Фатальная и трагическая недостижимость гармонии между освобождающим забвением и памятью-долженствованием, по мнению немецкого философа в чистом виде проявилась в перечне основных категорий моральной философии – вины, совести, долга. Развивая мысль Ницше, можно сказать, что основная лютеровская интенция, кристаллизованная в формуле «mea culpa», призванная в русле идеологии Реформации освободить человека от многочисленных опосредующих звеньев на пути к спасению, привела в итоге к еще большим страданиям, извращениям человеческой природы и «обожествлению жестокости»3. Посредством манипулирования практиками увековечивания и забвения происходит легитимация властных и имущественных отношений в обществе. В насильственном увековечивании определенных представлений берет свое начало, по мнению Ницше, авторитет как религиозных доктрин, так и моральных ценностей.

Особое звучание осмысление проблемы соотношения памяти и забвения в культуре приобретает в российских религиозно-философских исканиях первых десятилетий ХХ века. Совершенно по-новому в современном культурном контексте выглядят размышления о забвении и беспамятстве в работах М.О. Гершензона и Л. Шестова.

По словам М.О. Гершензона, культурная ситуация в Европе начала ХХ века была отмечена «глобальной утратой плодородия почвой культуры». Дух устал бродить в «лесу символов» и умножать сущности без необходимости. Европейская культура отцвела и состарилась, ее обветшавшие ценности утратили свою первоначальную роль и лишь сковывают свободу духа. «… В последнее время мне тягостны, как досадное бремя, как слишком тяжелая, слишком душная одежда, все умственные достояния человечества, все накопленное веками и закрепленное богатство постижений, знаний и ценностей… Мне кажется: какое бы счастье кинуться в Лету, чтобы бесследно смылась с души память обо всех религиях и философских системах, обо всех знаниях, искусствах, поэзии, и выйти на берег нагим, как первый человек, нагим, легким и радостным, и вольно выпрямить и поднять к небу обнаженные руки, помня из прошлого только одно – как было тяжело и душно в тех одеждах и как легко без них»1.

По мысли русского мыслителя, забвение количества способно вернуть человечество к изначальной точке пути культуры, возвратить ей ее качественную аутентичность, ценность и целостность. Личность, в ее христианском понимании, как источник свободы и ответственности, как «вместилище подлинной реальности»2 безусловно нуждается в памяти, наследии, традиции. Забвению же, по мнению мыслителя, должно предать не столько сами культурные ценности, сколько созданные веками «иерархии благоговений» (термин Вяч. Иванова). Культурная память человечества не может являться единственным условием его спасения и оправдания перед лицом вечности. Осознание подлинной ценности культуры и человеческой экзистенции возможно лишь в акте сугубо индивидуального, личностного восприятия и выбора. Наделение же ценности статусом общезначимости лишает ее какого-либо персонифицированного, а значит, подлинного значения. «Ценность осмыслена постольку, поскольку она жива для отдельной личности… до сих пор творили абстракции самого высокого порядка, более того, и отношения между личностями построены на отвлечении их качеств от их же сущности»1.

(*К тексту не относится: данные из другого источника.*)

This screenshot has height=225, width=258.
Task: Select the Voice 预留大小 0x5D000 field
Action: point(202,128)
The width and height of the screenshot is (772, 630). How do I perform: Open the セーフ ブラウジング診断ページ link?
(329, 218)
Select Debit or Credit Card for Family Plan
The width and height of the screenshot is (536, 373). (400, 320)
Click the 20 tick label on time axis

Забвение выступает в качестве альтернативы памяти культуры, ставшей ненужной условностью: «Мир полон вечных истин, открывшихся пророкам, истинами полны наши книги и наша память – как царская сокровищница, но истина не вонзается в душу, а лежит подле, как мертвая вещь»2. Забвение, выполняя функцию очищения, освобождения памяти, является критерием ее истинности и условием сохранения ее подлинно-экзистенциальной субъектности.

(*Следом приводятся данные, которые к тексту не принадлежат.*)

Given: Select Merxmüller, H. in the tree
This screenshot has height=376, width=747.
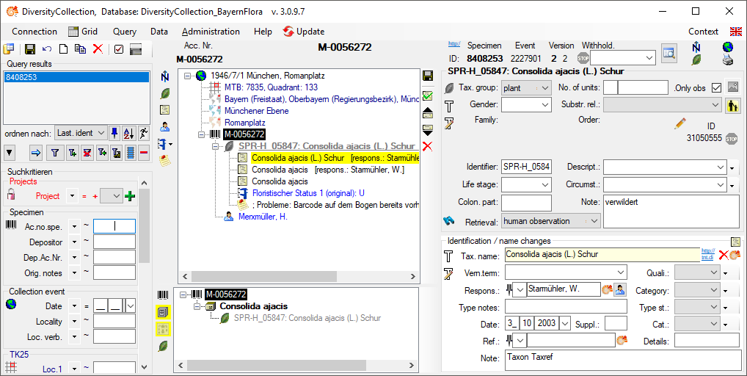Looking at the screenshot, I should click(x=263, y=217).
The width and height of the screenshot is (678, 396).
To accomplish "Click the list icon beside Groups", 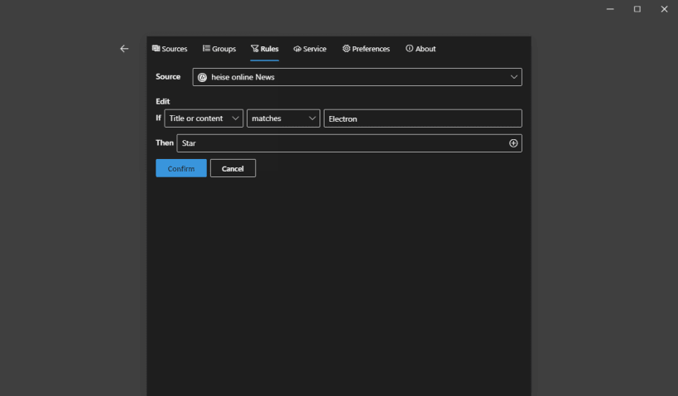I will 206,49.
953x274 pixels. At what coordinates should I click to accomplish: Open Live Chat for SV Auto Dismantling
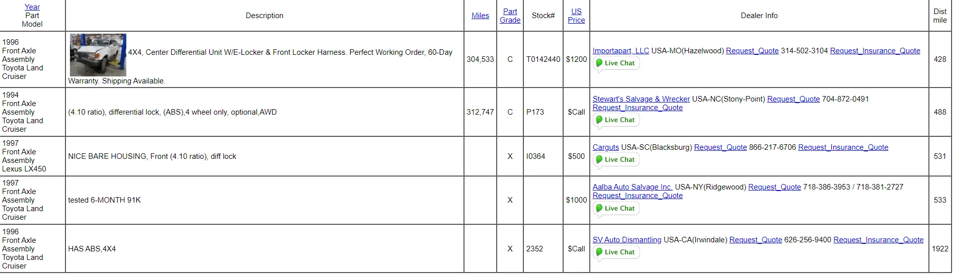click(x=616, y=252)
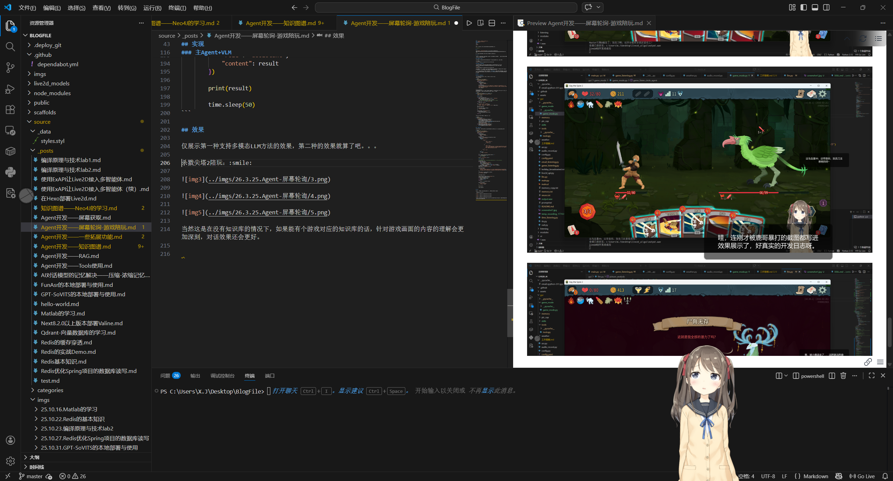The width and height of the screenshot is (893, 481).
Task: Open the 终端(T) menu
Action: coord(177,8)
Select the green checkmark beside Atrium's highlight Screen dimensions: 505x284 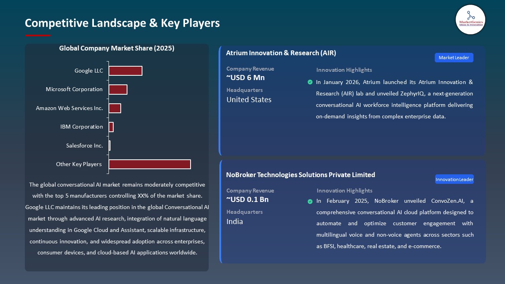(x=310, y=82)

Призыв М.О. Гершензона к преодолению дурной привычки следовать моде, здравому смыслу, многочисленным «иерархиям благоговений» перекликается с манифестационными заявлениями Л. Шестова о невозможности рационального постижения в сфере духа, о необходимости отказа от «данайских даров» здравомыслия, самоочевидностей и мнимой простоты. В «Апофеозе беспочвенности» в виде неизлечимого больного предстает человек, вынужденный отказаться от мира само собой разумеющихся истин: «Его все забыли, и он понемногу обо всем забывает и прежде всего забывает о столь распространенной истине, что только те суждения имеют цену, которые признаны общеобязательными. Не то, что он оспаривает эту истину, он ее забывает, и некому о ней ему напомнить»3.

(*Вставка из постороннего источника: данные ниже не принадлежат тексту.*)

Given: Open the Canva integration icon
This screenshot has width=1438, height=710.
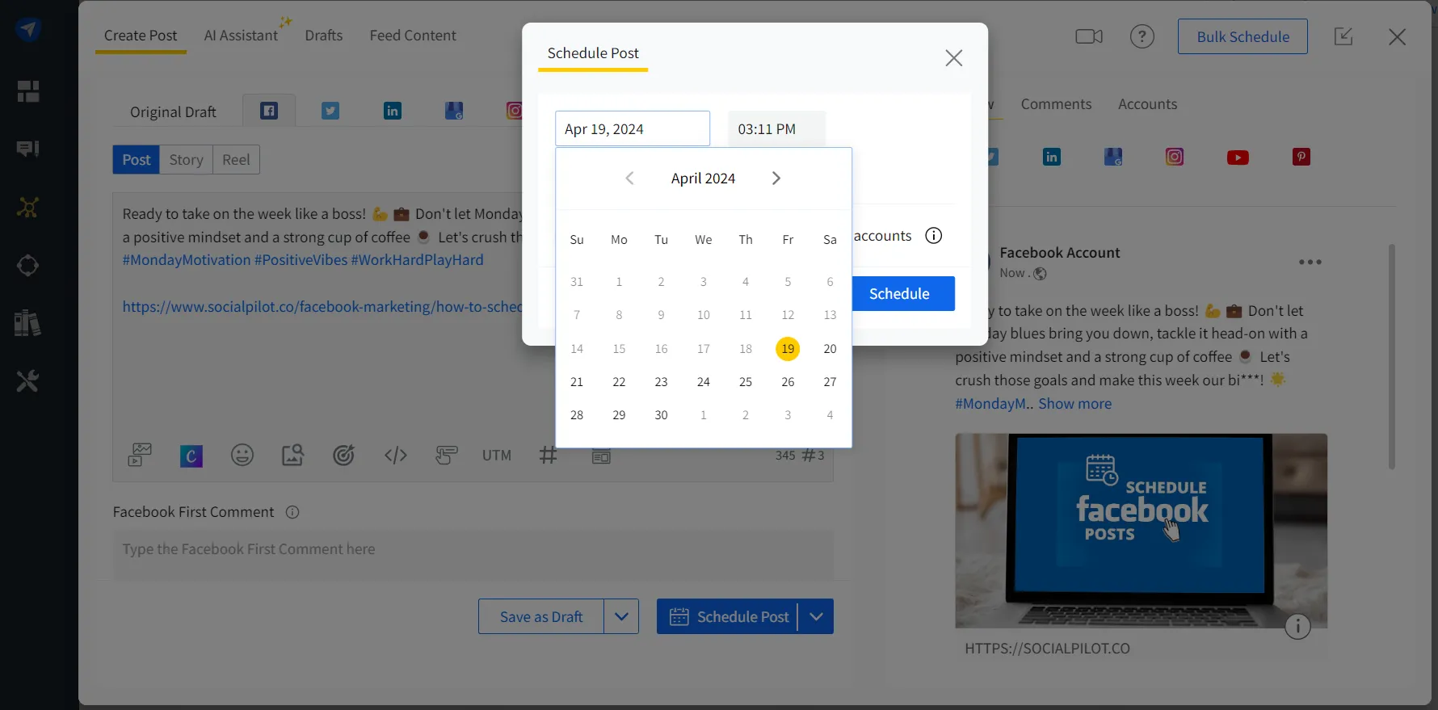Looking at the screenshot, I should pyautogui.click(x=191, y=456).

Узреть Бога способны лишь нищие духом, и именно им откроется истина, свободная от домыслов и необоснованных претензий разума. Забвение вторичного, «духовная нищета» как изначальная точка теофании, живого опыта на пути к спасению, аналогично поиску свободы от принудительности рационального в сфере духа. По словам Л. Шестова «…Правота и истина – земные дары, столь же бренные и преходящие, как слава и почести…»4

Забвение – сфера действия реальности, недоступной разуму. Забвение мудрости открывает путь к вере и свободе, противоположной насильственной категоричности рационального5. Истины веры «в противоположность истинам познания… узнаются по тому признаку, что они не знают ни всеобщности, ни необходимости, ни сопутствующей всеобщности и необходимости принудительности. Они свободно даются, свободно принимаются, ни перед кем не отчитываются, никем не регистрируются, никого не пугают и сами никого не боятся»1.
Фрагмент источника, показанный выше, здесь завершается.